A rusty pipe from one of UIP’s buildings at 2401 Ontario Road.

There’s an interesting debate embedded in my column this week about the quick rise of landlord/property manager/construction company Urban Investment Partners: If the city isn’t willing to reinvest in rent controlled housing, which is by definition old and in need of substantial upgrades, who should pay increased rents needed to pay for them? Let’s expand a bit on that question.

The District’s rent control law allows landlords to appeal to raise rents on current tenants as much as it takes to complete renovations and to earn them 12 percent on their investment, via three different kinds of petitions. UIP’s Steve Schwat used to do these, but tenants would always challenge them, creating legal expenses and delays. That’s why he turned to the voluntary agreement, which raises rents on future tenants, who aren’t around yet to protest. 

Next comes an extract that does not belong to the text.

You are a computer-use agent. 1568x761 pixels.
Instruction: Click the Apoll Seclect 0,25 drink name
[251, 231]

Are there any limits on how much they can jack up prices? Sort of—-the agreements are subject to approval by the District’s rent administrator, a quasi-judicial official who’s supposed to make sure that the resulting rent scheme is “equitable.” The current acting rent administrator, Theresa Lewis, routinely rejects UIP’s first version. Then, they negotiate, even setting different prices for individual units. The Office of the Tenant Advocate is still really worried about this, seeing it as just the latest end run around rent control, and a threat to the city’s affordable housing stock.

“We just think that the system is way out of balance, and needs to be reined in,” says Joel Cohn, the small agency’s legislative director. “It’s kind of in the nature of the landlord tenant business, where the housing provider side can be very creative in finding ways around the law and through the law in order to get the result they want.”

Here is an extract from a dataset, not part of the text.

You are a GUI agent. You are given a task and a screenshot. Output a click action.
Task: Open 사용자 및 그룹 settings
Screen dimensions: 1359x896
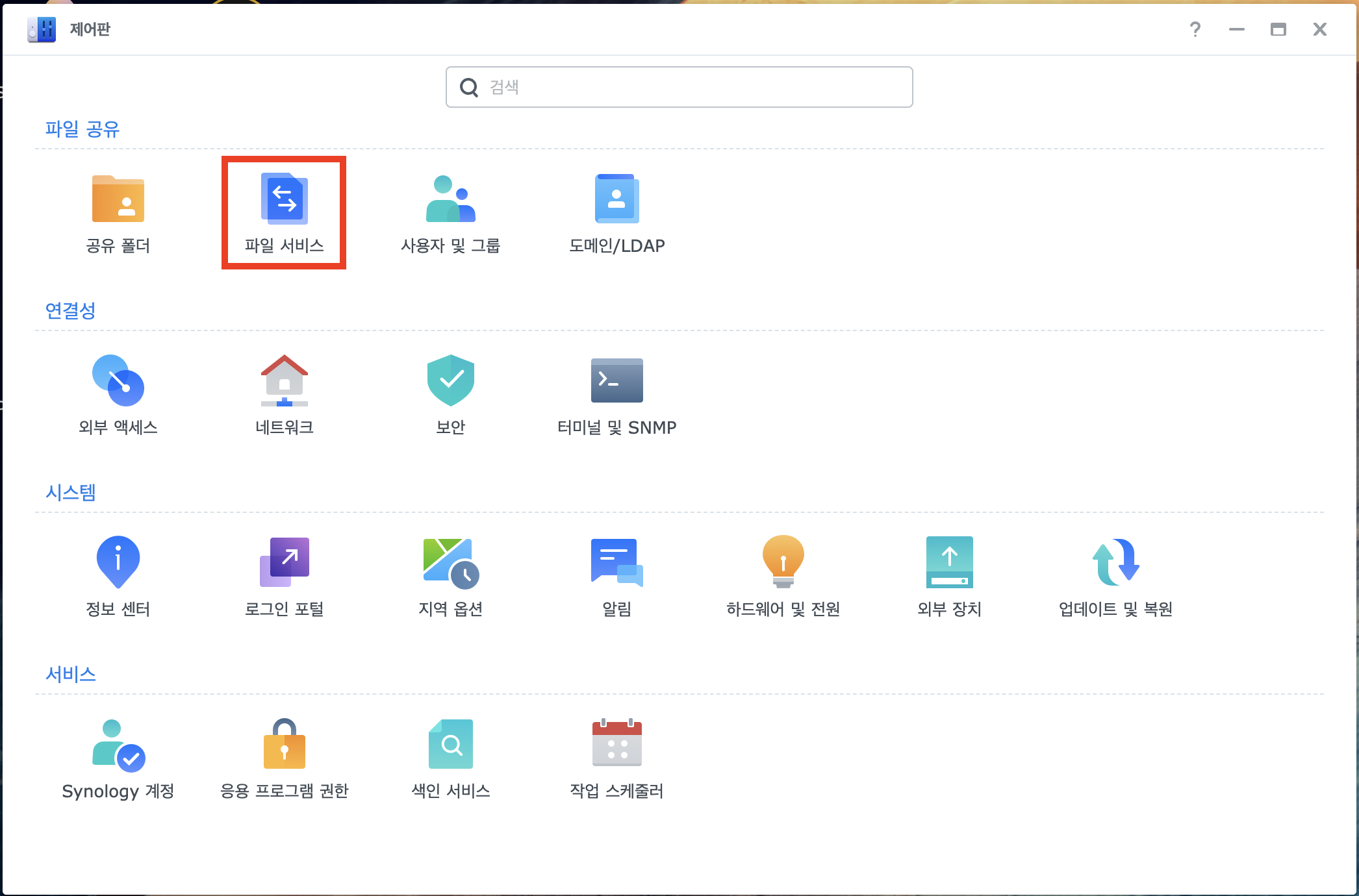tap(450, 200)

The problem is, landlords and tenants are usually pretty aligned on this one, and tenants lawyers often advocate strongly for them. Their clients are the people who live there now, after all, not random people looking for an apartment. And besides, says attorney Eric Rome, part of the point of rent control is to allow current renters to live in one place sustainably for the long term, without struggling to pay for the cost of substantial renovation—-a form of economic empowerment. “People who are siting in an ivory tower are saying that it’s okay to keep these people in a permanent underclass,” Rome says.

It’s a similar debate to the one over whether people who buy condos at subsidized prices should be able to capture the appreciation of that real estate and build equity, or whether they should have to re-sell it at the same price, passing on the subsidy to the next owner.

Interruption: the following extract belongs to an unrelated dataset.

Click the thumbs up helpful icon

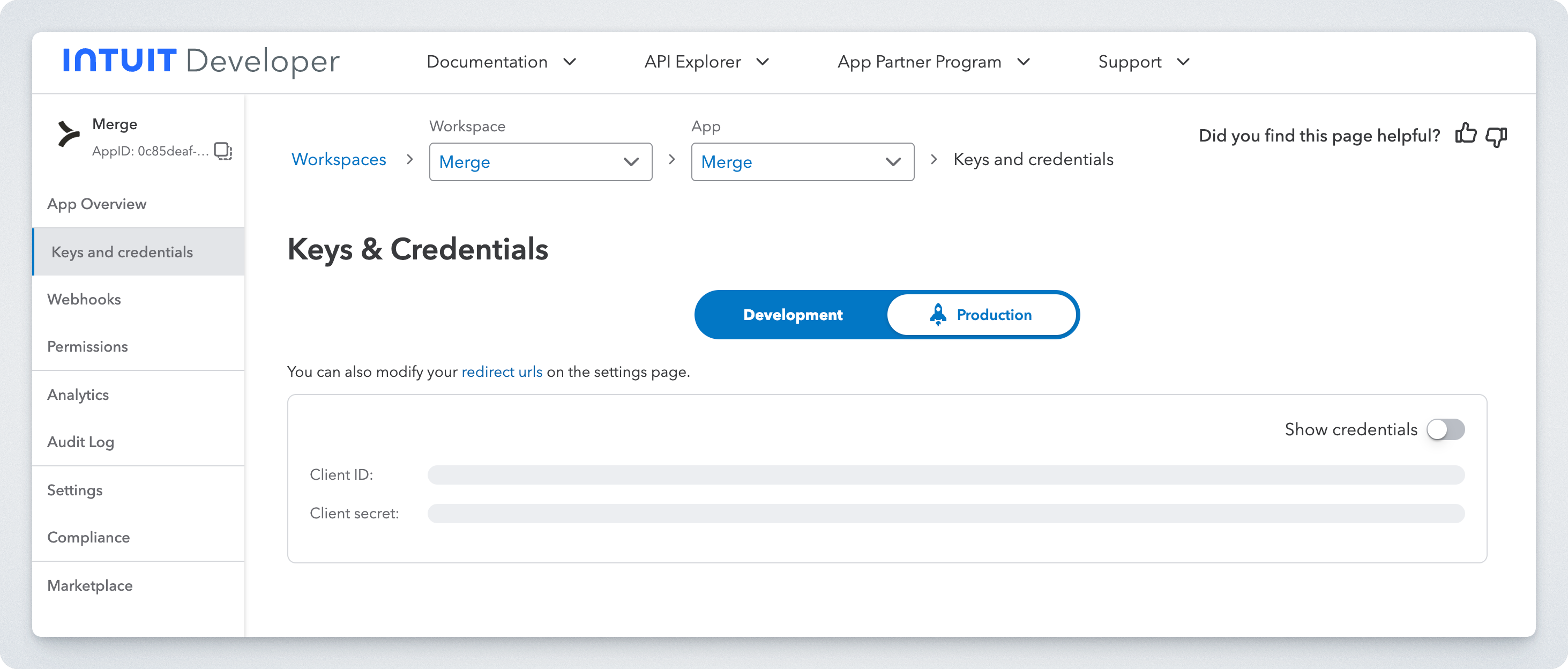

Another argument for not making current tenants pay for renovations is that they have to live through them—-and sometimes, UIP is overly optimistic about how fast they’ll be able to finish. Tenants at the New Quin, at New Hampshire and Quincy Street NW, picked UIP over another developer on the basis of its offerings, which included construction finishing up within a year of the sale. It’s now been a year and four months, and the job’s nowhere near finished. The delay may be due to circumstances beyond UIP’s control, but tenants are still feeling slighted.

“Communication has broken down incredibly,” says Misty Thomas, their pro bono lawyer from the Washington Legal Clinic for the Homeless. “I think the ‘too big for their britches’ problem has impacted tenants,” she goes on, referring to a sense that UIP has expanded too quickly to provide good customer service. “Mine feel very disrespected and feel like they’re incidental to haphazard renovation.”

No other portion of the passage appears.